- **Task**: Among the entries below, tally the lines that include "menu", and give the number alone.

- **Data provided**:
....................

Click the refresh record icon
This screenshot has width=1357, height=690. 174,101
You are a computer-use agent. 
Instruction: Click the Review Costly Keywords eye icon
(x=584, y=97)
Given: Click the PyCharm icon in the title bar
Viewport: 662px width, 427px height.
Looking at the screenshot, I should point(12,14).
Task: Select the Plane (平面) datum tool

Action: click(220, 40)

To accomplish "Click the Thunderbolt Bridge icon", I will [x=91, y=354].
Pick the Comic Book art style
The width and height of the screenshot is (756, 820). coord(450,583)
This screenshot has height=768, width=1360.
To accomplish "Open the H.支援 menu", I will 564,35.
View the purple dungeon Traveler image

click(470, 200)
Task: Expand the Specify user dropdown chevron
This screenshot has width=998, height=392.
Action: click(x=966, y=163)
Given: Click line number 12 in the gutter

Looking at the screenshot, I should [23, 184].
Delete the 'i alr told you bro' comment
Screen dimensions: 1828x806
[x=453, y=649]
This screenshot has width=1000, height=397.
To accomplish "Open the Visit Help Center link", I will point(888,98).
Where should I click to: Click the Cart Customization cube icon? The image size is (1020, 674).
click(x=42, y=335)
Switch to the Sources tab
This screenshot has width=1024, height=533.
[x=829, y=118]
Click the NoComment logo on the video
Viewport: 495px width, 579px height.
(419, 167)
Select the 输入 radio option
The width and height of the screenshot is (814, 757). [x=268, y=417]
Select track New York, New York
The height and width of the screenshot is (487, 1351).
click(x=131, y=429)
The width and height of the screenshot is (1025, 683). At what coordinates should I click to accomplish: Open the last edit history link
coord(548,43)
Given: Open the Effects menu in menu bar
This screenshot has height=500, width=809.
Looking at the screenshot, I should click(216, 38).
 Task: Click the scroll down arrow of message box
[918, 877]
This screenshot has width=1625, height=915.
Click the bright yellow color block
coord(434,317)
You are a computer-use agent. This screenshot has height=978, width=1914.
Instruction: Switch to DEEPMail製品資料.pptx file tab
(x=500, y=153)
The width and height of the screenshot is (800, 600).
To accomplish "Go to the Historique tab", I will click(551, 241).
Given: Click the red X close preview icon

....................

- **Reply to the exercise**: 2